History
Santa Maria de Valldonzella is a monastery of nuns of the Cistercian order. The Cistercians originate in the year 1098, as a branch of the Benedictines, at the monastery of Citeaux or Cister(Burgundy, France), with the aim of living according to the rule of Saint Bernard in all its purity. Soon, especially following the strong spiritual personality of Saint Bernard(1090-1153) -abbot of Claravall, mystic, enormously prestigious preacher and author of many works of spirituality and monastical theology- the Cistercians (named white monks) proliferated around Europe.
Valldonzella has been, throughout the centuries an itinerant community, as a seried of circumstances has made the nuns move several times from one place to another.
After preludes, dark as all beginnings, the community was established at Santa Creu d’Olorde (near Vallvidrera) on 4th November of the year 1237, from the donation made by the bishop of Barcelona to the Church of Santa Creu d’Olorde to a community of nuns that would follow the Rule of Saint Bernard. With the Cistercian community already formed in the year 1259 the wars of king Jaume I with the Catalan nobles forced the nuns to take refuge in Barcelona and , when they could no longer return to the monastery, the bishop Arnau of Gurb did not want them to live in an unpopulated area so that they could be more protected.
It was then that the new monastery was built near Creu Coberta outside the walls of the city thanks to the help of the faithful to whom the bishop granted indulgences if they helped the community. The situation of the monastery and the monastic observance of the community meant that in the XIV century the kings and the court, on entering or leaving Barcelona, would often stay at Valldonzella. In 1410 the king Martí l’Humà died in Valldonzella. In the XVII century the monastery was destroyed in the Catala Revolt (Guerra dels Segadors).

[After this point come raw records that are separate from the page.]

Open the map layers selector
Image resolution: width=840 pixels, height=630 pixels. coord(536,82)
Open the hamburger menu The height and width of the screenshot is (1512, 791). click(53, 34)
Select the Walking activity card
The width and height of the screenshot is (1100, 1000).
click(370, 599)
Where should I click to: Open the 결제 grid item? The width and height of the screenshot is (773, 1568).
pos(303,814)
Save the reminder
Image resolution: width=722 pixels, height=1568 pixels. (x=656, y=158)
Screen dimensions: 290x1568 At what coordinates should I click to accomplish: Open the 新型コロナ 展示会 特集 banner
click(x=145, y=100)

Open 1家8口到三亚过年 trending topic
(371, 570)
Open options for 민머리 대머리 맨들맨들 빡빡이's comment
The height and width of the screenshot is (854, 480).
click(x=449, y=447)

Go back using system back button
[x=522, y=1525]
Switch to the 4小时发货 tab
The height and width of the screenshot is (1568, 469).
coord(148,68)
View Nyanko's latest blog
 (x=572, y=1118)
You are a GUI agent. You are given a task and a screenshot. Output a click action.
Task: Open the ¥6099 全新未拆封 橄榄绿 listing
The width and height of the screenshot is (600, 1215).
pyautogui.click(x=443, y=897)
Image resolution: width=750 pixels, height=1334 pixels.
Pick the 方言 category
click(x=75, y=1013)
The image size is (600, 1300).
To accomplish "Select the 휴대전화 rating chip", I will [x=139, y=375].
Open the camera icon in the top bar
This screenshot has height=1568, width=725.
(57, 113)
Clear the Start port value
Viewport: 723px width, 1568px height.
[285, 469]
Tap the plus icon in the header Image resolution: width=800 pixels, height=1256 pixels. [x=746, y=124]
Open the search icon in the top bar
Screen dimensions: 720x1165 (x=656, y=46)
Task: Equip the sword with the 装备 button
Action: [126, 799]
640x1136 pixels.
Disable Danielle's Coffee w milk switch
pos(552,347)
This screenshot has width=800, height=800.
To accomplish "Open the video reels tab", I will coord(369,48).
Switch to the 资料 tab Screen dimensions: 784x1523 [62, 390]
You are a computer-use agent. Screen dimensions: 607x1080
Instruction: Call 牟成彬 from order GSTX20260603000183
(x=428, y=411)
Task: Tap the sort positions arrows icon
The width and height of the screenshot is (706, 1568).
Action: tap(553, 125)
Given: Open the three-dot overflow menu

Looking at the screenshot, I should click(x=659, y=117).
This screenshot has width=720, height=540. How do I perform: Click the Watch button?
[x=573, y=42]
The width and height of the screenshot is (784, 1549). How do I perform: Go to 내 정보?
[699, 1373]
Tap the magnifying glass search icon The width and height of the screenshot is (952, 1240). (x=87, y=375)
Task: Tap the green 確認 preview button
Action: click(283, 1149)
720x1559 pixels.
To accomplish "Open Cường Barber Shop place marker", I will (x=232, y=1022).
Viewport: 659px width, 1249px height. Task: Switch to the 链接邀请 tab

In the XVII century the nuns went to reside at the Priory of Nazareth, inside the city, near the door of Saint Anthony of the city wall. This monastery was burnt during the Tragic Week (La Setmana Tràgica) in 1909 and the nuns were charitably taken into the care of the family of Manuel Valls I Martí at the Torre dels Pardals, in la Sagrera.
After this event the abbess Esperança Roca I Roca, advised by the spiritual director of the community, the future bishop Torras I Bages, began the construction of the new monastery, the present one.
In 1913 the community was able to inhabit the new monastery even though it wasn’t finished and consecrated until 1922.
The present building is the work of the architect Bernardí Martorell I Puig in the most modern style of the era, nowadays called ‘Catalan Modernism’. It is a style with reminiscences of medieval art. It appears in the era of romanticism during the second half of the 19th century, having its main importance at the end of this century and at the start of the 20th century.
This is evident in many parts, especially in the church being supported, like the rest of the monastery on visible bricks giving the exterior a certain Mudejar air, as happens in some other manifestations dating from the modernism era, which applied a wide variety of resources.
The church is in general of gothic intention but imaginative (for example in the glass windows and the interesting ornamental supports of the arches of the transept.) and has a perfectly gothic structure and mechanism (clearly evident in the transept of the central aisle).
On the whole a great architectural and decorative work.